ASSIGNED TASK →
Repeat the entries that appear below, exactly as they are given.

Recorded data:
-- Opening Marker --

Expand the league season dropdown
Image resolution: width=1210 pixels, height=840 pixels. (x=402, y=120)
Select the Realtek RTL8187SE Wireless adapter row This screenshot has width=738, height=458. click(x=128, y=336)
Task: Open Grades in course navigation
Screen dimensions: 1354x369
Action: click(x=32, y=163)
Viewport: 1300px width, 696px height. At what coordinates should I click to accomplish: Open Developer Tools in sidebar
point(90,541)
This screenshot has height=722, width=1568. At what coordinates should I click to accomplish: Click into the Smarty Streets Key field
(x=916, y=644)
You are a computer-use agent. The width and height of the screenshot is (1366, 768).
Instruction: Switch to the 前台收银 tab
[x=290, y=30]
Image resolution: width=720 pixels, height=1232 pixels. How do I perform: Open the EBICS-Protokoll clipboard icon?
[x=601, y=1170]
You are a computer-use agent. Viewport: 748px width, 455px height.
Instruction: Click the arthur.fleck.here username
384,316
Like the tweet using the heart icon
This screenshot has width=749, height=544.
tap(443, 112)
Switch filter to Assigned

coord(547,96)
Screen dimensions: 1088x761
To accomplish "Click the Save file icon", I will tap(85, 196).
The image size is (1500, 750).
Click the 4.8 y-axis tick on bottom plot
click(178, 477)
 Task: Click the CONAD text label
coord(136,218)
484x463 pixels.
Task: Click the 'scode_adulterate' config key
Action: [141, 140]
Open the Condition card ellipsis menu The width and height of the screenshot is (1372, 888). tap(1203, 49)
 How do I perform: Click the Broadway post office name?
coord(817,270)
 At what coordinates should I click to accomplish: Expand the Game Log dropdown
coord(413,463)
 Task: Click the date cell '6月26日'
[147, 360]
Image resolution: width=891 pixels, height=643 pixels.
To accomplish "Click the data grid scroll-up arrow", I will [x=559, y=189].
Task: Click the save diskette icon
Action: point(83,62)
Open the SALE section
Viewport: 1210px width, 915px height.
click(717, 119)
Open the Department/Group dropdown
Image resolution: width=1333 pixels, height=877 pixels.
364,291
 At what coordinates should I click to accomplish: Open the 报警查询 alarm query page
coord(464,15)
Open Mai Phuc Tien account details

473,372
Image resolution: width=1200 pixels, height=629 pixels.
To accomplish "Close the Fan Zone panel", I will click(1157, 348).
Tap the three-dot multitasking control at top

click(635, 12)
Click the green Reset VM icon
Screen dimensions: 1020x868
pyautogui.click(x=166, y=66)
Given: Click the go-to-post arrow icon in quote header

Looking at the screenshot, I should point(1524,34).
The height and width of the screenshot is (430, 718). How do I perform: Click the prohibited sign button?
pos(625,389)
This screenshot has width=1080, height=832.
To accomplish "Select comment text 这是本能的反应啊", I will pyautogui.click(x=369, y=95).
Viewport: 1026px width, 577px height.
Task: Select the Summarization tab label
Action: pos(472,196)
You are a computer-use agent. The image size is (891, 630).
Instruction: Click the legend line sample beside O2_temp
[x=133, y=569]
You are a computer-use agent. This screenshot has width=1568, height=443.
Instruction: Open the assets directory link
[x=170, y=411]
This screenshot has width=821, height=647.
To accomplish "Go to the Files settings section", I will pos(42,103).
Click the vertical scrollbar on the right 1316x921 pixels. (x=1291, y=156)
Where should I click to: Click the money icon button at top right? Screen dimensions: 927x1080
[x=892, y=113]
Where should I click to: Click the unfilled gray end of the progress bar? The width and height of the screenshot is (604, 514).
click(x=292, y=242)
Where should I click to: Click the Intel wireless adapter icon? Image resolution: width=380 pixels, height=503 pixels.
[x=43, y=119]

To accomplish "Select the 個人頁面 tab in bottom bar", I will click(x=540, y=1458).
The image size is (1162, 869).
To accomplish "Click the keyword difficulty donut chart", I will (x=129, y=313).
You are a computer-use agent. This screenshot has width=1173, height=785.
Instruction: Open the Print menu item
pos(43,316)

-- Closing Marker --

THE COMPLETED TASK →
Expand the league season dropdown
Image resolution: width=1210 pixels, height=840 pixels. (x=402, y=120)
Select the Realtek RTL8187SE Wireless adapter row This screenshot has width=738, height=458. click(x=128, y=336)
Task: Open Grades in course navigation
Screen dimensions: 1354x369
Action: click(x=32, y=163)
Viewport: 1300px width, 696px height. At what coordinates should I click to accomplish: Open Developer Tools in sidebar
point(90,541)
This screenshot has height=722, width=1568. At what coordinates should I click to accomplish: Click into the Smarty Streets Key field
(x=916, y=644)
You are a computer-use agent. The width and height of the screenshot is (1366, 768).
Instruction: Switch to the 前台收银 tab
[x=290, y=30]
Image resolution: width=720 pixels, height=1232 pixels. How do I perform: Open the EBICS-Protokoll clipboard icon?
[x=601, y=1170]
You are a computer-use agent. Viewport: 748px width, 455px height.
Instruction: Click the arthur.fleck.here username
384,316
Like the tweet using the heart icon
This screenshot has width=749, height=544.
tap(443, 112)
Switch filter to Assigned

coord(547,96)
Screen dimensions: 1088x761
To accomplish "Click the Save file icon", I will tap(85, 196).
The image size is (1500, 750).
Click the 4.8 y-axis tick on bottom plot
click(178, 477)
 Task: Click the CONAD text label
coord(136,218)
484x463 pixels.
Task: Click the 'scode_adulterate' config key
Action: [141, 140]
Open the Condition card ellipsis menu The width and height of the screenshot is (1372, 888). tap(1203, 49)
 How do I perform: Click the Broadway post office name?
coord(817,270)
 At what coordinates should I click to accomplish: Expand the Game Log dropdown
coord(413,463)
 Task: Click the date cell '6月26日'
[147, 360]
Image resolution: width=891 pixels, height=643 pixels.
To accomplish "Click the data grid scroll-up arrow", I will [x=559, y=189].
Task: Click the save diskette icon
Action: point(83,62)
Open the SALE section
Viewport: 1210px width, 915px height.
click(717, 119)
Open the Department/Group dropdown
Image resolution: width=1333 pixels, height=877 pixels.
364,291
 At what coordinates should I click to accomplish: Open the 报警查询 alarm query page
coord(464,15)
Open Mai Phuc Tien account details

473,372
Image resolution: width=1200 pixels, height=629 pixels.
To accomplish "Close the Fan Zone panel", I will click(1157, 348).
Tap the three-dot multitasking control at top

click(635, 12)
Click the green Reset VM icon
Screen dimensions: 1020x868
pyautogui.click(x=166, y=66)
Given: Click the go-to-post arrow icon in quote header

Looking at the screenshot, I should point(1524,34).
The height and width of the screenshot is (430, 718). How do I perform: Click the prohibited sign button?
pos(625,389)
This screenshot has width=1080, height=832.
To accomplish "Select comment text 这是本能的反应啊", I will pyautogui.click(x=369, y=95).
Viewport: 1026px width, 577px height.
Task: Select the Summarization tab label
Action: pos(472,196)
You are a computer-use agent. The image size is (891, 630).
Instruction: Click the legend line sample beside O2_temp
[x=133, y=569]
You are a computer-use agent. This screenshot has width=1568, height=443.
Instruction: Open the assets directory link
[x=170, y=411]
This screenshot has width=821, height=647.
To accomplish "Go to the Files settings section", I will pos(42,103).
Click the vertical scrollbar on the right 1316x921 pixels. (x=1291, y=156)
Where should I click to: Click the money icon button at top right? Screen dimensions: 927x1080
[x=892, y=113]
Where should I click to: Click the unfilled gray end of the progress bar? The width and height of the screenshot is (604, 514).
click(x=292, y=242)
Where should I click to: Click the Intel wireless adapter icon? Image resolution: width=380 pixels, height=503 pixels.
[x=43, y=119]

To accomplish "Select the 個人頁面 tab in bottom bar", I will click(x=540, y=1458).
The image size is (1162, 869).
To accomplish "Click the keyword difficulty donut chart", I will (x=129, y=313).
You are a computer-use agent. This screenshot has width=1173, height=785.
Instruction: Open the Print menu item
pos(43,316)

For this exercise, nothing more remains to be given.